■ Material to process ■
........

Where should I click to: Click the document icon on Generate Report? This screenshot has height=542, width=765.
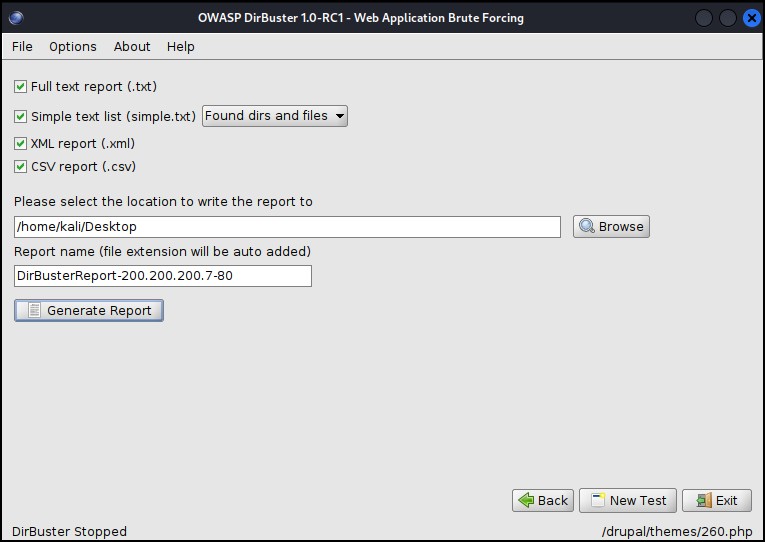coord(34,311)
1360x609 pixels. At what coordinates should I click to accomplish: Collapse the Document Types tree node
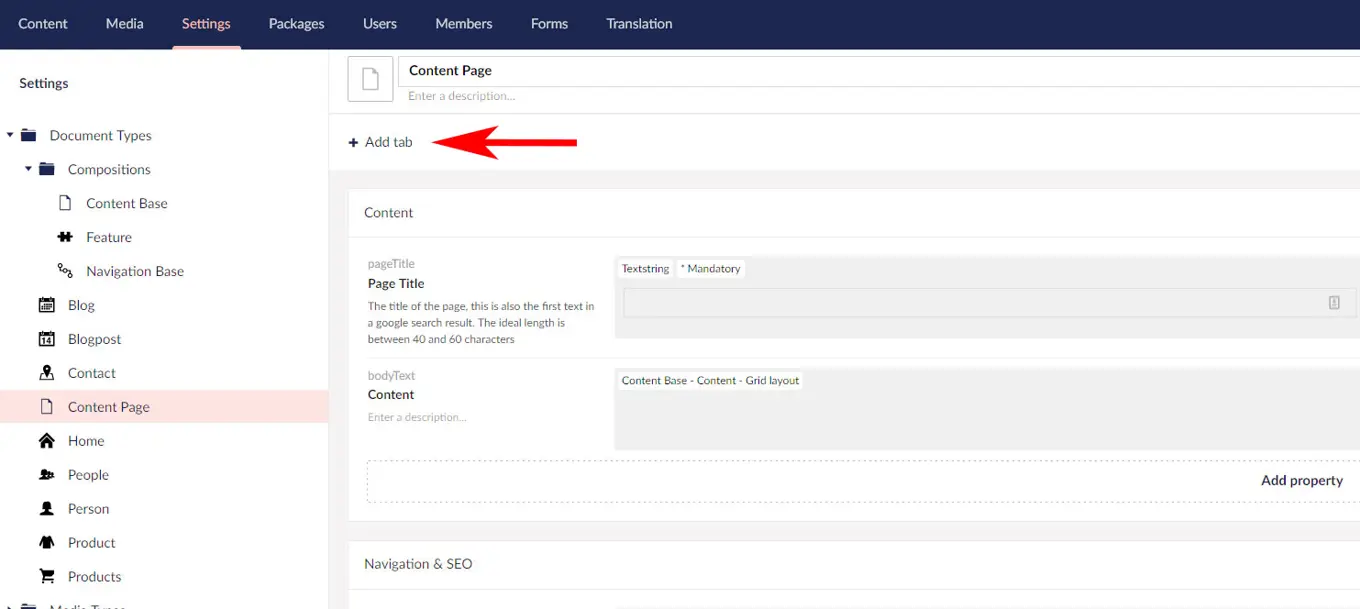pos(9,135)
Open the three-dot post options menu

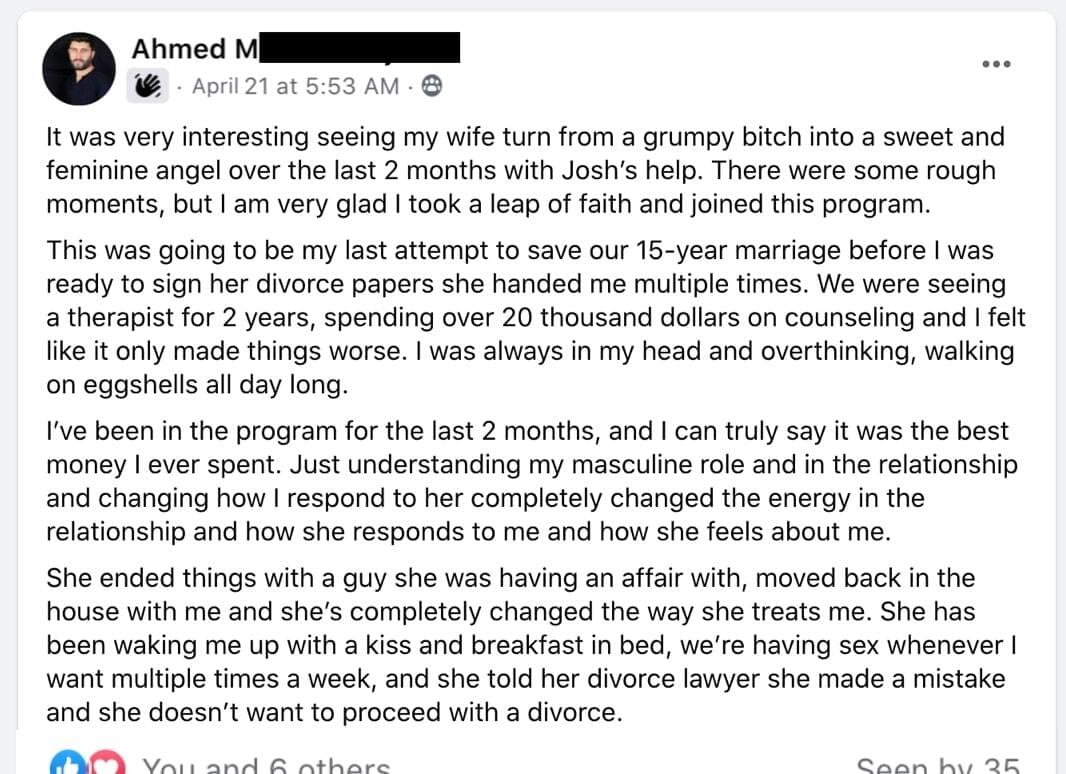[x=996, y=64]
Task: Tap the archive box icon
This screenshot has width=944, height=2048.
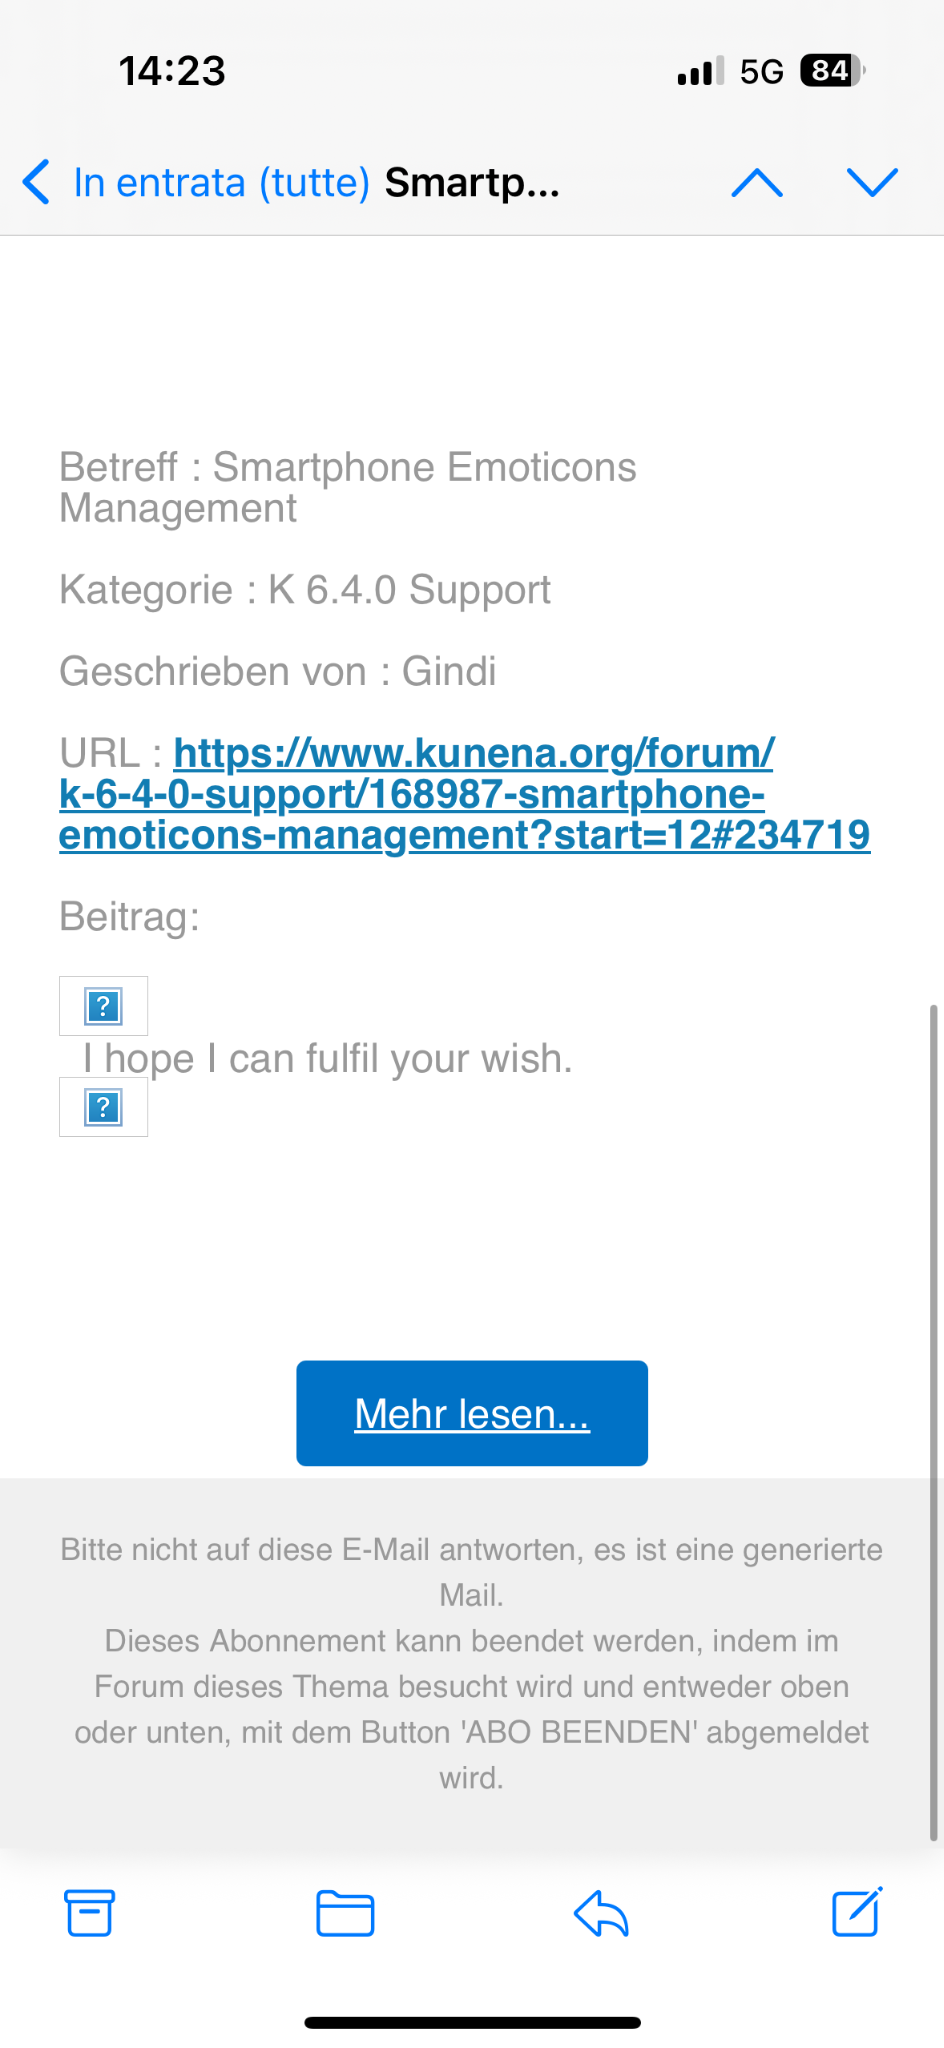Action: pos(89,1913)
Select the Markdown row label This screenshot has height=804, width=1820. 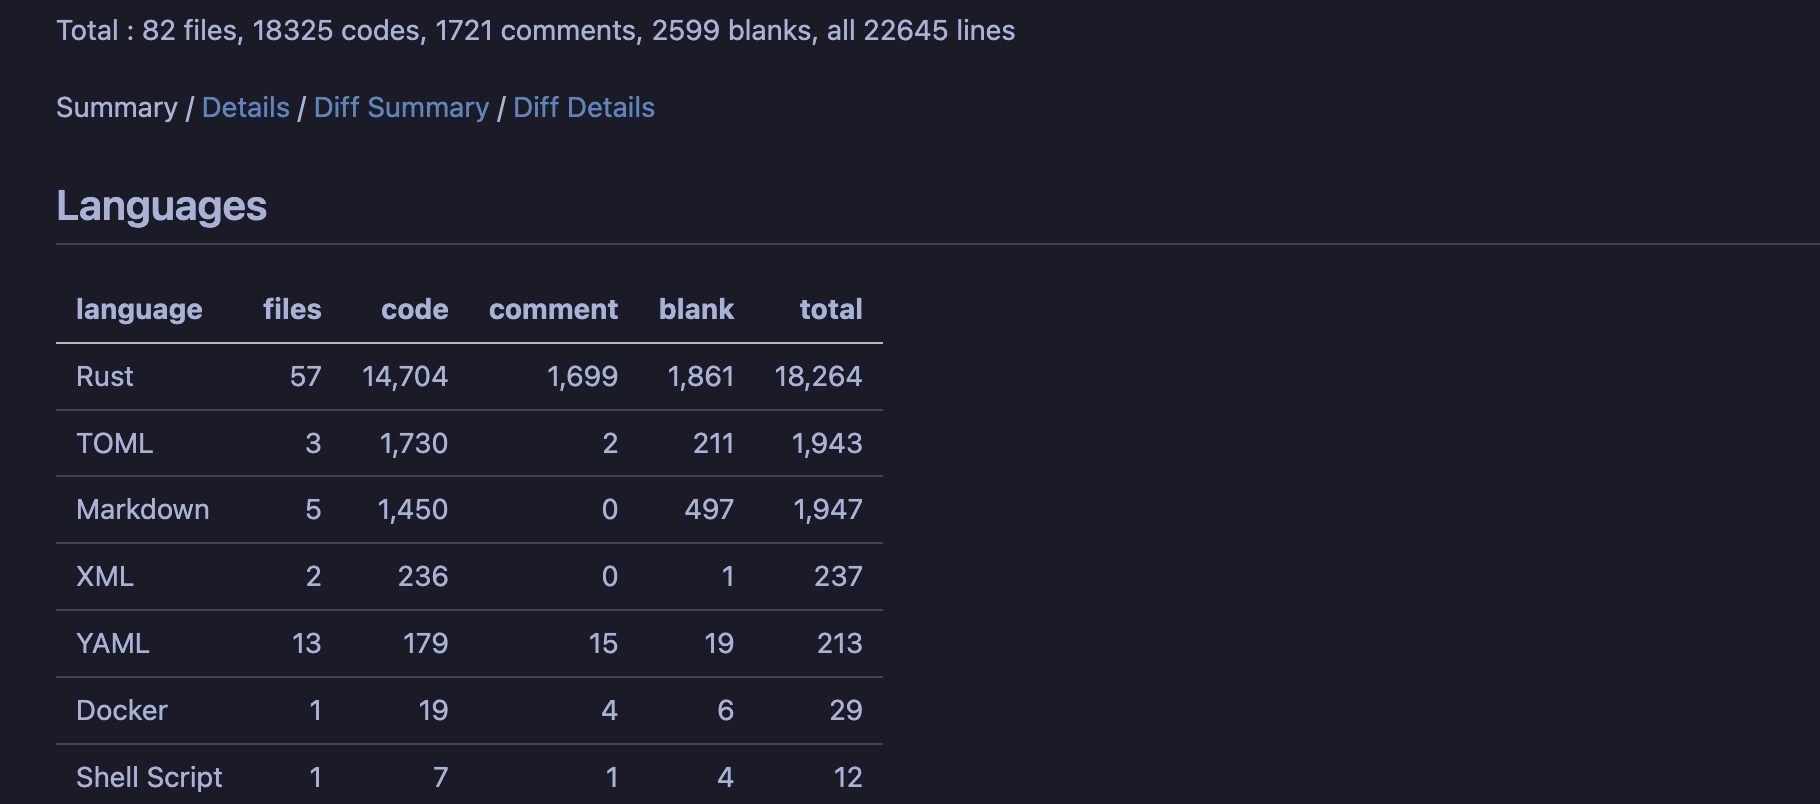coord(142,510)
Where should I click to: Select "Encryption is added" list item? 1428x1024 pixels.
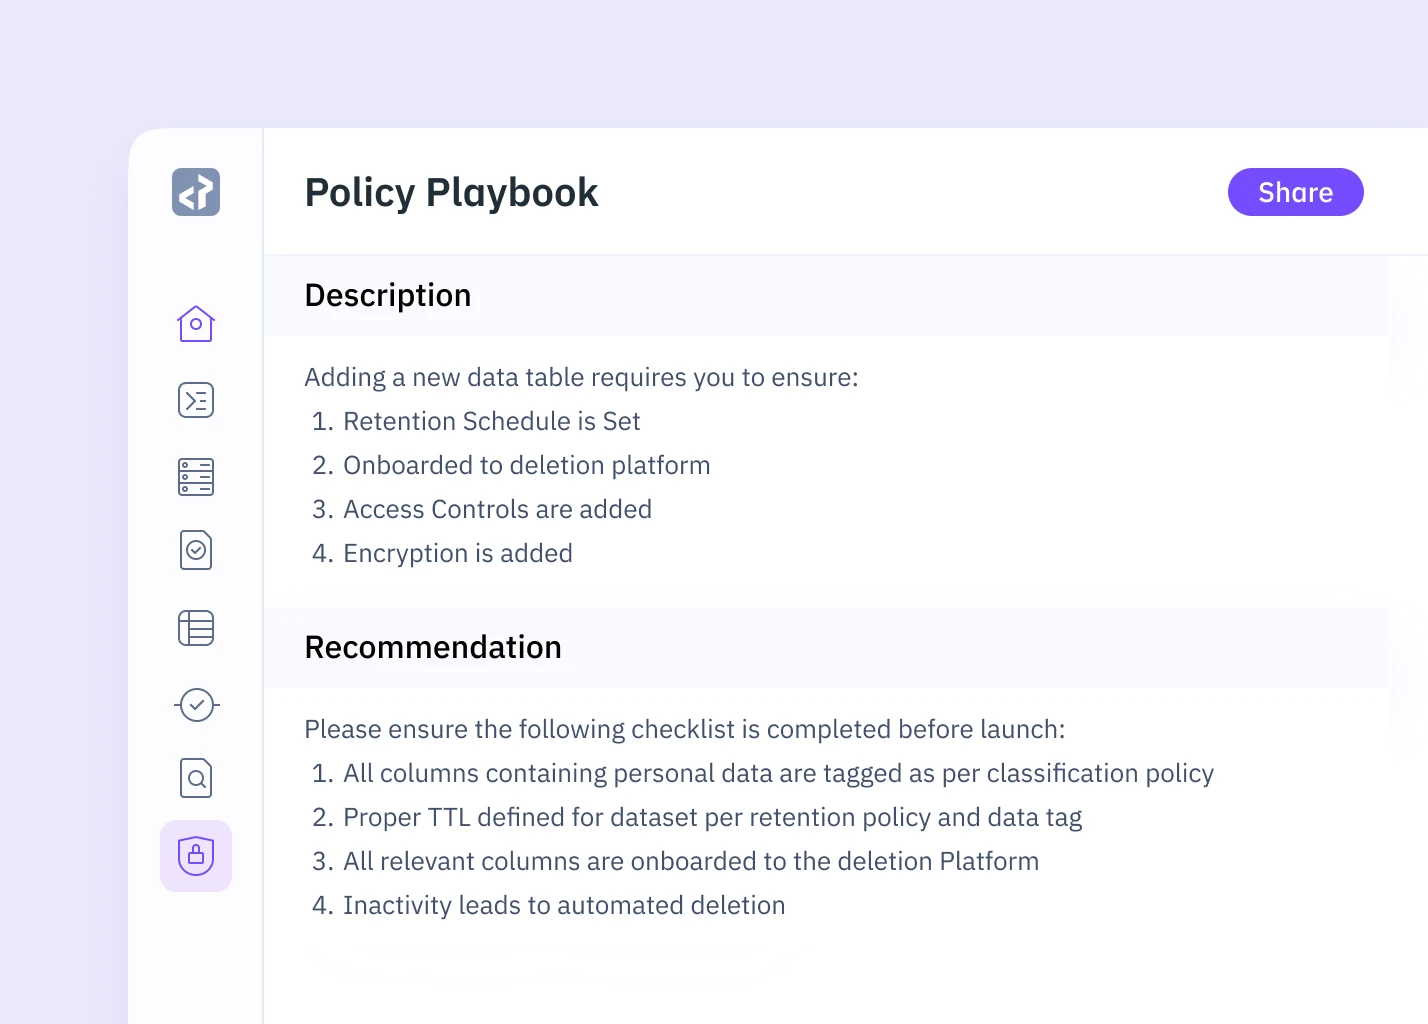[x=457, y=554]
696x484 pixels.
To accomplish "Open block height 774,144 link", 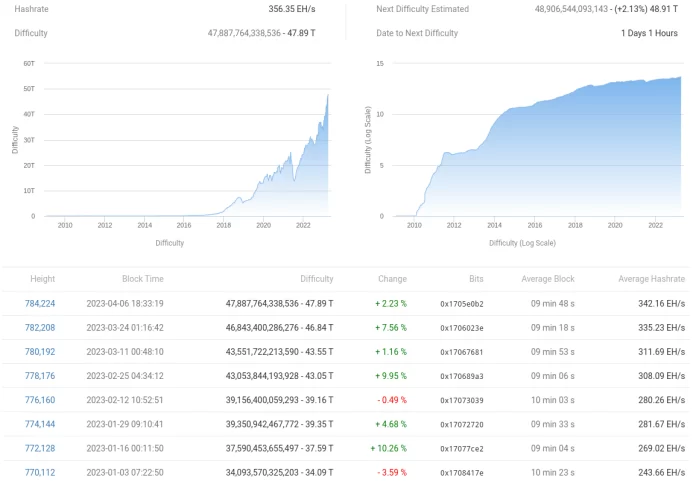I will click(x=40, y=424).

........

The lines wanted run from the first one in the material above through the line containing "Task: Tap the archive box icon"; give them again exactly, leaving out the pictures.

■ Expected output ■
Where should I click to: Click the document icon on Generate Report? This screenshot has height=542, width=765.
coord(34,311)
1360x609 pixels. At what coordinates should I click to accomplish: Collapse the Document Types tree node
pos(9,135)
Open the three-dot post options menu

[x=996, y=64]
Task: Tap the archive box icon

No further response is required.